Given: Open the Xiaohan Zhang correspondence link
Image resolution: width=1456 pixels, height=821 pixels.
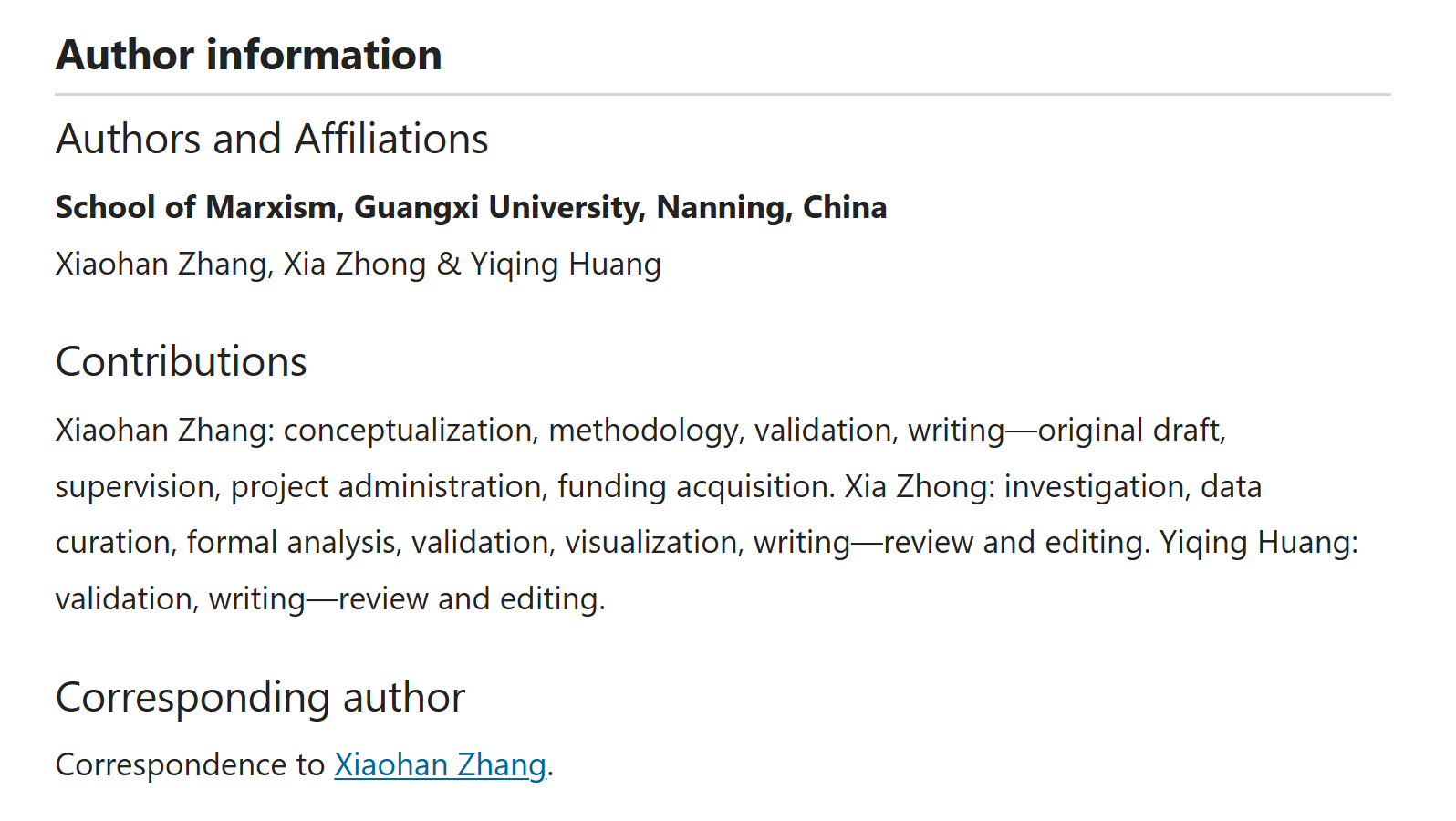Looking at the screenshot, I should point(440,764).
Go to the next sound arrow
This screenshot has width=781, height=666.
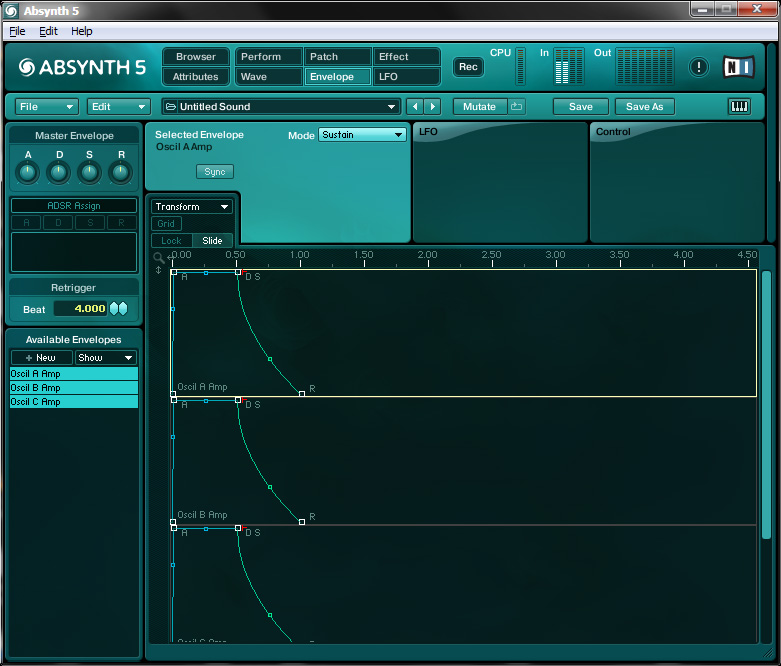432,107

**Description of the task:** Only the lines from the one containing "Image resolution: width=1456" through the last line of the entries above belong in the copy; reproduce them exactly and drop every picture.

**Result for this exercise:**
Image resolution: width=1456 pixels, height=821 pixels.
Looking at the screenshot, I should point(440,764).
Go to the next sound arrow
This screenshot has width=781, height=666.
432,107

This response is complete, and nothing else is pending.